With figures of the first half this year, he calculated that Vietnam has to pay debt and associated interest of over $1 billion every quarter, or 16 percent of the budget's income.
Duong is also concerned that as the government increases its investment in the public sector, it will hamper the private sector's investment, like in 2009 when the stimulus package was launched, the private sector's investment decreased to 33.9 percent from 35.2 the year before.
Even if increased public spending can help boost Vietnam's GDP growth, inflation will go up accordingly, he said, anticipating if this year's target is met, inflation will reach nearly 9 percent.
Nguyen Dinh Cung, chief of CIEM, also warned that after two years of economic reforms that tightened public spending to give more opportunities to the private sector, the government may now loosen those policies, to increase public investment, in the hopes of achieving its GDP growth target.

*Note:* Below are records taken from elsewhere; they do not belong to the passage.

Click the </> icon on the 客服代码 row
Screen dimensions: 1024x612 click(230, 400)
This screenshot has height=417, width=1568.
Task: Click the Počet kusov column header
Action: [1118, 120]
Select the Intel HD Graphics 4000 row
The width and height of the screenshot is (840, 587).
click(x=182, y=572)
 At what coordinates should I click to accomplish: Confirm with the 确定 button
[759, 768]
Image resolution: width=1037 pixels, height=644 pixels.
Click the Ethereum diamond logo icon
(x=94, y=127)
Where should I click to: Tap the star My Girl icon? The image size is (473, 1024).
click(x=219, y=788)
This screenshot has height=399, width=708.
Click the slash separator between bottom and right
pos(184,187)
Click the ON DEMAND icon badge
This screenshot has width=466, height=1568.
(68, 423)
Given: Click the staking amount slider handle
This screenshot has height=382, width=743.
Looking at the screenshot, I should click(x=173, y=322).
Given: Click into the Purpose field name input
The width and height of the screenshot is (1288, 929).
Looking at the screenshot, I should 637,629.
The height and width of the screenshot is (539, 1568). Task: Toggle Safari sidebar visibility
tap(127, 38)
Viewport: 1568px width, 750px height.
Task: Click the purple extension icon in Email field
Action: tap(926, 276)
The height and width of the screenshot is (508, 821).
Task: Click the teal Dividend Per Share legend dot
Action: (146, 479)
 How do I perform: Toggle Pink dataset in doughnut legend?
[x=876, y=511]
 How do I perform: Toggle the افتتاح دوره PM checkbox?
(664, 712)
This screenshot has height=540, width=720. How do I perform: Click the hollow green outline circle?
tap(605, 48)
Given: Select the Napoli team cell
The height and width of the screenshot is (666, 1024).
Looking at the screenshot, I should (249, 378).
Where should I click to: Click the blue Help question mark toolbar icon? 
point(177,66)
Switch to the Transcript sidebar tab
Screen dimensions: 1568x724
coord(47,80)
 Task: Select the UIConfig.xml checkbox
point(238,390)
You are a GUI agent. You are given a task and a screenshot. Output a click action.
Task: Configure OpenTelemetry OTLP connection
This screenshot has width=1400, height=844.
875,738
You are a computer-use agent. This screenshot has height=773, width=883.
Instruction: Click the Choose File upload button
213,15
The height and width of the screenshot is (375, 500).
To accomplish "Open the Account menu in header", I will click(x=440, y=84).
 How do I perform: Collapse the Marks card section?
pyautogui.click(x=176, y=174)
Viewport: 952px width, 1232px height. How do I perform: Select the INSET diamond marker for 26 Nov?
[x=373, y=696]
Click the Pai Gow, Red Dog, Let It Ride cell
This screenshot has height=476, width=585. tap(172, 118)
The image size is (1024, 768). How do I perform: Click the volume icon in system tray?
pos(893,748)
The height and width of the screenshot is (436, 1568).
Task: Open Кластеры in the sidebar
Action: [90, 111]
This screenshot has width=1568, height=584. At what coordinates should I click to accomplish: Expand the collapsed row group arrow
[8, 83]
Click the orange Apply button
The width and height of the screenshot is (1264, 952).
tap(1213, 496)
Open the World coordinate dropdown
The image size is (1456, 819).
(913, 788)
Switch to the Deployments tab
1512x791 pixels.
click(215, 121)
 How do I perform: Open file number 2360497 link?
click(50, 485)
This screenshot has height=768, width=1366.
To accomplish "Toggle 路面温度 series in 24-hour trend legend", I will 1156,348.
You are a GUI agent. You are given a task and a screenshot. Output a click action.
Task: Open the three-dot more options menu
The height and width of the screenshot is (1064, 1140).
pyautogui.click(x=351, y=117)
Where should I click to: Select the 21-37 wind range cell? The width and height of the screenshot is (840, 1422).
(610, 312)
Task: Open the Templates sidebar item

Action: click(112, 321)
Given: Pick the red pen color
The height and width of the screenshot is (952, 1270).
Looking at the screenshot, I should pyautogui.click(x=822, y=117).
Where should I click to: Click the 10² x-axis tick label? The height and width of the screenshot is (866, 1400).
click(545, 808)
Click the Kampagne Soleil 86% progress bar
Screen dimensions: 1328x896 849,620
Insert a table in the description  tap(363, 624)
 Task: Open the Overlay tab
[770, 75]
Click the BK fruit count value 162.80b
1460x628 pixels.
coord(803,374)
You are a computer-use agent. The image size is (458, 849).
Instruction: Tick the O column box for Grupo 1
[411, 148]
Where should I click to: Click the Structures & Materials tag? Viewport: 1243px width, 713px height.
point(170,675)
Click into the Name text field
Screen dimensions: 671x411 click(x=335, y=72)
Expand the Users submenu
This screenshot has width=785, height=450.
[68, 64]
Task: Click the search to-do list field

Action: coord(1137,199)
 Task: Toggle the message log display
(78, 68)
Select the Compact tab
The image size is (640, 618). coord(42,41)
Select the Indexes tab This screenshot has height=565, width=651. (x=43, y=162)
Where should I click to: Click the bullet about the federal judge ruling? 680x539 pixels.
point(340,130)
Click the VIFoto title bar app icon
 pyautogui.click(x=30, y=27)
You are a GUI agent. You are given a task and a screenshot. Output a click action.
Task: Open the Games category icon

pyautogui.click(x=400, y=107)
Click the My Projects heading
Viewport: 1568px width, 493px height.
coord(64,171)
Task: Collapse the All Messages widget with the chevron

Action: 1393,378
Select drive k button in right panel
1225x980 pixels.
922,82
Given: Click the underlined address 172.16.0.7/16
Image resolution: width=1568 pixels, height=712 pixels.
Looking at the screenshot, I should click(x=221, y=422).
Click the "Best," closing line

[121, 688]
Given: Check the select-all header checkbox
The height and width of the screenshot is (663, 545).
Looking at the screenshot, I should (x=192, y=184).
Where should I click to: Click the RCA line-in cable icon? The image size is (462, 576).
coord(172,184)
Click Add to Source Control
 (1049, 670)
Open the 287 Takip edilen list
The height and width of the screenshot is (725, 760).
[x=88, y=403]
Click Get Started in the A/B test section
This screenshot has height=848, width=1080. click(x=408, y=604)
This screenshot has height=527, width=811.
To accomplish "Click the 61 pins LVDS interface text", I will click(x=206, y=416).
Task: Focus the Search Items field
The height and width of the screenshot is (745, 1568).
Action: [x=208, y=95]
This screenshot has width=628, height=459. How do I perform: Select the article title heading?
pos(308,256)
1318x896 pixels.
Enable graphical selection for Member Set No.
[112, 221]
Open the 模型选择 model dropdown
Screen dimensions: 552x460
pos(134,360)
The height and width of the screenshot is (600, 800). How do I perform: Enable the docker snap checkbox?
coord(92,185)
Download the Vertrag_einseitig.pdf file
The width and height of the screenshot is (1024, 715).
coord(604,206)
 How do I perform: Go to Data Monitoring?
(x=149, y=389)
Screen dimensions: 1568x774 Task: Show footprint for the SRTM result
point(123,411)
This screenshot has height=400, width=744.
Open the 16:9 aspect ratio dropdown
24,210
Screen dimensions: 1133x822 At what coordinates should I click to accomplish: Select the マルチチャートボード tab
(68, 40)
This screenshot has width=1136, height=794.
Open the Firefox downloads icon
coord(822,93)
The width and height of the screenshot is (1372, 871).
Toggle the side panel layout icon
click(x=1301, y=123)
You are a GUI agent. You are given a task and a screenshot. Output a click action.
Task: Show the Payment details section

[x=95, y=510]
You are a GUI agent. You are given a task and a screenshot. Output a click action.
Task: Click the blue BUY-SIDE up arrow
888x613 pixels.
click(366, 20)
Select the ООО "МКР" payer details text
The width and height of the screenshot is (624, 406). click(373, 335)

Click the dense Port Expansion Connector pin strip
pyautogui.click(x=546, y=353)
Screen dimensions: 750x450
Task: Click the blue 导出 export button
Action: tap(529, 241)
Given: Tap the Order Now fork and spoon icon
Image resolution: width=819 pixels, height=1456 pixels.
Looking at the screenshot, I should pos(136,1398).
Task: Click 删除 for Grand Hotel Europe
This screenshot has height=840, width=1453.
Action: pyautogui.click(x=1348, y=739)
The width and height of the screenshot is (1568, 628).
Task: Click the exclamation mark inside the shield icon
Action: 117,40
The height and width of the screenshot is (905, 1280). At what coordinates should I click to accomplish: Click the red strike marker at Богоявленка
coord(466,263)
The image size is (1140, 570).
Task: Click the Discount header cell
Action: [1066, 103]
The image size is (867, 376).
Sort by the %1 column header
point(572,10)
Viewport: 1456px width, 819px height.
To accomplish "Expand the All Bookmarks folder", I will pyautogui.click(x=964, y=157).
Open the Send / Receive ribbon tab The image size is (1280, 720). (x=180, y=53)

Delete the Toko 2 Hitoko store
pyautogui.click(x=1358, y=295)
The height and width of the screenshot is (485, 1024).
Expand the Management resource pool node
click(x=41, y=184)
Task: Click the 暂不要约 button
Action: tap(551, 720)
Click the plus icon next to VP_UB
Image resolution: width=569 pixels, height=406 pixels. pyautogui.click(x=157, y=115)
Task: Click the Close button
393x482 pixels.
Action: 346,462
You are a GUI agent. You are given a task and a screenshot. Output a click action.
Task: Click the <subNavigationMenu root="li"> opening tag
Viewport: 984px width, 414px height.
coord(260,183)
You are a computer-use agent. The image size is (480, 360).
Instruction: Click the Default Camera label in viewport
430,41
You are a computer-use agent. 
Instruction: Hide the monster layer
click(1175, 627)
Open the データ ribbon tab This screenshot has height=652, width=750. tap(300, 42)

A CIEM study claims that while many government officials stressed GDP growth as an important goal for Vietnam -- an assertion backed up by many of the government's economic reports -- local agencies calculated their figures incorrectly.
According to the study, the agencies included the increased values of all sectors and import taxes, including that of FDI businesses, even though their profits end up overseas.